_TASK DESCRIPTION_
Your answer should consist of the lines in the data below that contain "solid".

_INPUT DATA_
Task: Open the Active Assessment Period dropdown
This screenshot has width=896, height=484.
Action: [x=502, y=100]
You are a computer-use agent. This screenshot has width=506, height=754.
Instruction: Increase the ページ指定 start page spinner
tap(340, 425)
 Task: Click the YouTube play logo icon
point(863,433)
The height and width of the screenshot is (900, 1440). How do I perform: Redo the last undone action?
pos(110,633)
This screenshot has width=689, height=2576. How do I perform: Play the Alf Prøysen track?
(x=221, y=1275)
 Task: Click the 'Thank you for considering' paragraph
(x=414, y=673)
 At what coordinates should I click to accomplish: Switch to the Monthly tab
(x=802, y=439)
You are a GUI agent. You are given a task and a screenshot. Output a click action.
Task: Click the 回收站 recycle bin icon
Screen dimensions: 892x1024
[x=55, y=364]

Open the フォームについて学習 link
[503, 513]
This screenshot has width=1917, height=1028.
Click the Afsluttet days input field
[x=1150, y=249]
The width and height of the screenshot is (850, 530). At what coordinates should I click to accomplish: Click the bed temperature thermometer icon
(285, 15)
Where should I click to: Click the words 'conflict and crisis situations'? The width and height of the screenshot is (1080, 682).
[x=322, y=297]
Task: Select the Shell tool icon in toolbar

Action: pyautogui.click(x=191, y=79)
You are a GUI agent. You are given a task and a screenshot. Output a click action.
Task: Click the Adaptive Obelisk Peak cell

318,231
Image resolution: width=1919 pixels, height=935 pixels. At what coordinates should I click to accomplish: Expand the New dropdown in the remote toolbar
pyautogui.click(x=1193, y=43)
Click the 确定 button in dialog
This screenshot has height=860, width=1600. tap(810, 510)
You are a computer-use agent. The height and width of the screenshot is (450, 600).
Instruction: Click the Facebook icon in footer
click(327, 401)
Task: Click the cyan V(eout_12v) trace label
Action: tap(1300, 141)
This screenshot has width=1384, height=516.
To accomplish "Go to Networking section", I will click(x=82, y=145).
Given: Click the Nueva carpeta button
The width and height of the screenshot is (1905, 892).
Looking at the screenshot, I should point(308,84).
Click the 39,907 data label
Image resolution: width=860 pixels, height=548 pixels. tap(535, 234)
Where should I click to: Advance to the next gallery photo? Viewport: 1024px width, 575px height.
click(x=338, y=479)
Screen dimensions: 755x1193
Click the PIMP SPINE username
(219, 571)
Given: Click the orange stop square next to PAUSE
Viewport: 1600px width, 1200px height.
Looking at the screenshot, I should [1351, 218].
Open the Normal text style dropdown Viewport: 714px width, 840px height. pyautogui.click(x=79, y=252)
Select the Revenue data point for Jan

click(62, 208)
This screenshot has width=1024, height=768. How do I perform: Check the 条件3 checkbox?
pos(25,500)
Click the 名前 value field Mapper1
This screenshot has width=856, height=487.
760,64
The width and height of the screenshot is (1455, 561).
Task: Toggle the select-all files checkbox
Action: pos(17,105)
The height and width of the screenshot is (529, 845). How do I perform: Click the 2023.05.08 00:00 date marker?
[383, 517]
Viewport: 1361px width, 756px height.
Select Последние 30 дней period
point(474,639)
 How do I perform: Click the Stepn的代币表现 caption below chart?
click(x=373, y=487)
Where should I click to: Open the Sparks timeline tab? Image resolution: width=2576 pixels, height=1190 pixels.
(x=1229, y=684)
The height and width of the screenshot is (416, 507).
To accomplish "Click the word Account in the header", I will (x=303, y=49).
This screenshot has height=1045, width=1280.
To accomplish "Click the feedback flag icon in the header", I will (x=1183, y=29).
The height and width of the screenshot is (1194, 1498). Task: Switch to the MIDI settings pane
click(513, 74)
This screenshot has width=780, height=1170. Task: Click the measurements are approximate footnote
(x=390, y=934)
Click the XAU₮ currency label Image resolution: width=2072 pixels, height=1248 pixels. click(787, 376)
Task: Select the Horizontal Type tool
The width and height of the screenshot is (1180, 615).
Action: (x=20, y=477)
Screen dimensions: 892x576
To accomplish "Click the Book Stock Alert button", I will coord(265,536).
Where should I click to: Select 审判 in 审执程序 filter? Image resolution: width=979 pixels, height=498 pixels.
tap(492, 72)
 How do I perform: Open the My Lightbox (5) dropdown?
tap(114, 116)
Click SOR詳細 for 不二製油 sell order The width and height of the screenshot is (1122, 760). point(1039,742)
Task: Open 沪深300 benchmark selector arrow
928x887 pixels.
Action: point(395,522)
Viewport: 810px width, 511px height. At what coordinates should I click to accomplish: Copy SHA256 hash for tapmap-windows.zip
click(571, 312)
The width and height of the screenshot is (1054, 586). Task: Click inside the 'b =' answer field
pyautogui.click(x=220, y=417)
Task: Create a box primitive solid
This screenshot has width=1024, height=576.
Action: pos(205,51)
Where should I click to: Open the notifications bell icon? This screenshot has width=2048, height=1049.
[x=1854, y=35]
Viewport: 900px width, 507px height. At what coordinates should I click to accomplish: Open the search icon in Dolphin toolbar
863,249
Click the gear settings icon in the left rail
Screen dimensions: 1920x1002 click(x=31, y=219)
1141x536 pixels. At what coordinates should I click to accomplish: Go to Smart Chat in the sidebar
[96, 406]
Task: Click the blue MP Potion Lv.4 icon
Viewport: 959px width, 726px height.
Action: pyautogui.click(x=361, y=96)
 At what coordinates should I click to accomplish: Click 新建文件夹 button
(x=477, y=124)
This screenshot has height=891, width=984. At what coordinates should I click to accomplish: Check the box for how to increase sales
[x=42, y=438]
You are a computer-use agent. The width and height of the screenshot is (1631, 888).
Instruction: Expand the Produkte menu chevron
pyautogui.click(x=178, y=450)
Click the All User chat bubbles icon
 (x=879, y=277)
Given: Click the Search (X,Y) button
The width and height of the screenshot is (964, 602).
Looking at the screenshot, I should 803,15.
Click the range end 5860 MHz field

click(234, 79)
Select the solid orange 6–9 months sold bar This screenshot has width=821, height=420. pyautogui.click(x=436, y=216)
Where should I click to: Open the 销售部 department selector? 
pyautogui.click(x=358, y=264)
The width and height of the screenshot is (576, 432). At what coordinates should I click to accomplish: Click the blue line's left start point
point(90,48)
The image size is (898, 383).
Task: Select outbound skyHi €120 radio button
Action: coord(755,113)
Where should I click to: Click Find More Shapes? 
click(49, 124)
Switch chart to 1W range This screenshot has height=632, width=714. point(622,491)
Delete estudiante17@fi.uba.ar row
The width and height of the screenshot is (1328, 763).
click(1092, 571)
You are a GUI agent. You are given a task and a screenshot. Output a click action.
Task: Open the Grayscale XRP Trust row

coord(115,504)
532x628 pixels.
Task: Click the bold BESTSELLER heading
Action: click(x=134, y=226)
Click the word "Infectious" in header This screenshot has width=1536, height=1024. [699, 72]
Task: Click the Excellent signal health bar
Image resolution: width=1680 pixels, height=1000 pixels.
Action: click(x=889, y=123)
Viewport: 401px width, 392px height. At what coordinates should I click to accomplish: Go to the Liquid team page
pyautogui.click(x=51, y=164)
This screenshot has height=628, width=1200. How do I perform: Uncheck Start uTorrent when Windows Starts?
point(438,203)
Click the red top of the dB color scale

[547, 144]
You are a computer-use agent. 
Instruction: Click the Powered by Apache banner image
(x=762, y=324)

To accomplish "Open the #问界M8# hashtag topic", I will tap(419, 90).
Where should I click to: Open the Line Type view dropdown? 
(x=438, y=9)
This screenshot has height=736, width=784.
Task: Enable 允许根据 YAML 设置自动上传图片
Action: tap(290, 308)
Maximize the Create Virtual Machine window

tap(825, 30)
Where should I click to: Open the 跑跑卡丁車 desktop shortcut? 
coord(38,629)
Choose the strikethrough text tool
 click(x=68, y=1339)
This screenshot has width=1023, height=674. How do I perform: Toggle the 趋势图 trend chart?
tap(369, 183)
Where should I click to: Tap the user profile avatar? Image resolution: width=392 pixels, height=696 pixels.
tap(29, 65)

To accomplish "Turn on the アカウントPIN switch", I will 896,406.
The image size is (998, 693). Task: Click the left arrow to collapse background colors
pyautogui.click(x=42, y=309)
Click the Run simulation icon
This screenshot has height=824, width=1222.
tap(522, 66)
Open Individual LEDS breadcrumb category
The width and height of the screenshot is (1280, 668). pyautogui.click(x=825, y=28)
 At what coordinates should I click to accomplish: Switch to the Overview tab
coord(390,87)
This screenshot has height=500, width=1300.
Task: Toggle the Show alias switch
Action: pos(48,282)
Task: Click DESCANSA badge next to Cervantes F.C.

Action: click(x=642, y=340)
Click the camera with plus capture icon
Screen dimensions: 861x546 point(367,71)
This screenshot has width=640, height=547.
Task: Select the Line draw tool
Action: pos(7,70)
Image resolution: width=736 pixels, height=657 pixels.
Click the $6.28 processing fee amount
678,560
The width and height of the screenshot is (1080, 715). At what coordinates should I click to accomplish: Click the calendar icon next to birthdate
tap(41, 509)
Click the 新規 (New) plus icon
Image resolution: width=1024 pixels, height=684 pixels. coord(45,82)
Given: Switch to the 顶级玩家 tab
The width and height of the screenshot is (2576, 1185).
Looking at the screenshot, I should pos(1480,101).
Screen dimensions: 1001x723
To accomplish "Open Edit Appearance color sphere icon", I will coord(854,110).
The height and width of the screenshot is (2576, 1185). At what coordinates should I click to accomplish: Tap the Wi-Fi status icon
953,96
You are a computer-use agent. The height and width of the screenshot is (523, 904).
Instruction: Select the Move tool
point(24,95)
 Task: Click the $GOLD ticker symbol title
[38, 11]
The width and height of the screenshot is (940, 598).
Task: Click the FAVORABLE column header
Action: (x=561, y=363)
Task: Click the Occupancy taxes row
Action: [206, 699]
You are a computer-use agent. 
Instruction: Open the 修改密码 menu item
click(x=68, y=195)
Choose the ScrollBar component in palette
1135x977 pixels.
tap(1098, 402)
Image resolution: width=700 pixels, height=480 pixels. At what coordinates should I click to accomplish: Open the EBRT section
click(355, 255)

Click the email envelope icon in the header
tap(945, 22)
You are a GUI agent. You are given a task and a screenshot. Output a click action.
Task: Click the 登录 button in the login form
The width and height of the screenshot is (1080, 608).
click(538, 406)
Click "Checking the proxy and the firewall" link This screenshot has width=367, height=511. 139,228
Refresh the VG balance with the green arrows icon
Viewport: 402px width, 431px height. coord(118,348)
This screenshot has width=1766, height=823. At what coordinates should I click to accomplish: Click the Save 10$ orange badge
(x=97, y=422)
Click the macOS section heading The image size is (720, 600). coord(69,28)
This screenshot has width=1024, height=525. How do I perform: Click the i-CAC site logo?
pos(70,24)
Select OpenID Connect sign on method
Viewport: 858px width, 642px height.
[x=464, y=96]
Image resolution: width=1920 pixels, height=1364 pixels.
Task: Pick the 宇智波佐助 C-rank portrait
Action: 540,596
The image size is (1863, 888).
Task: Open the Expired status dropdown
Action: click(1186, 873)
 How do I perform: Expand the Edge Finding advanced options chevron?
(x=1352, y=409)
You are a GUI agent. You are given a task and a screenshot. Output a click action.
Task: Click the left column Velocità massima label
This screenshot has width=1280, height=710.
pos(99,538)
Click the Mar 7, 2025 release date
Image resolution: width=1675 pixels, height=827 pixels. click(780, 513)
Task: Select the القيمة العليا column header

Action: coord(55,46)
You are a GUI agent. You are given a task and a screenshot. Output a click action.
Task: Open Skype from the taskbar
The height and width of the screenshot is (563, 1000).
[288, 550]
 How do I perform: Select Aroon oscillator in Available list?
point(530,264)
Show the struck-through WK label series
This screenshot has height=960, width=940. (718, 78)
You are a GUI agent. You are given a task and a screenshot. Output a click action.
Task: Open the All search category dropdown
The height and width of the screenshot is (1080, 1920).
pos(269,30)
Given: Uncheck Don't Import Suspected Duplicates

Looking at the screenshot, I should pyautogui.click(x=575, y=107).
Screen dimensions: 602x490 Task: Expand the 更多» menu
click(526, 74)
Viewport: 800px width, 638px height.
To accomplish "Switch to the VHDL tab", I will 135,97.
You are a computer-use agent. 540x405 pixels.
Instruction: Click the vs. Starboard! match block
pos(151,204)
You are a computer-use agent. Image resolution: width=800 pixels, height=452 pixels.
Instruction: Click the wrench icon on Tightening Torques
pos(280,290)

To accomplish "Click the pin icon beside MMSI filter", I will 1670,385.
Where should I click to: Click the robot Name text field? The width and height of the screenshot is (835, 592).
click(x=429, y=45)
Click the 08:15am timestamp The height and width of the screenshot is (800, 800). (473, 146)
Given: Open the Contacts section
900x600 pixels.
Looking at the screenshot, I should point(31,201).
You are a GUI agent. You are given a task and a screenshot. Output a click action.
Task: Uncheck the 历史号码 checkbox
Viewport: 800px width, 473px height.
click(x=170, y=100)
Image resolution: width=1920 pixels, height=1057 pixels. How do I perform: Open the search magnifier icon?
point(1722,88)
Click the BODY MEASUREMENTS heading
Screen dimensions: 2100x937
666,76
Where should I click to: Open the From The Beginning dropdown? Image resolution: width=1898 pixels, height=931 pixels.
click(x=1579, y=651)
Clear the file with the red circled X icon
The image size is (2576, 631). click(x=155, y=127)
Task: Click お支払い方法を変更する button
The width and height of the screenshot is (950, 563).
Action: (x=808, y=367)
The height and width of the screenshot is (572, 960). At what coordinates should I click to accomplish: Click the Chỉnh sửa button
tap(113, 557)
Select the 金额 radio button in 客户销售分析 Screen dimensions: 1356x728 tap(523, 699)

_ANSWER TO THE EXERCISE_
Task: Create a box primitive solid
Select the solid orange 6–9 months sold bar This screenshot has width=821, height=420. pyautogui.click(x=436, y=216)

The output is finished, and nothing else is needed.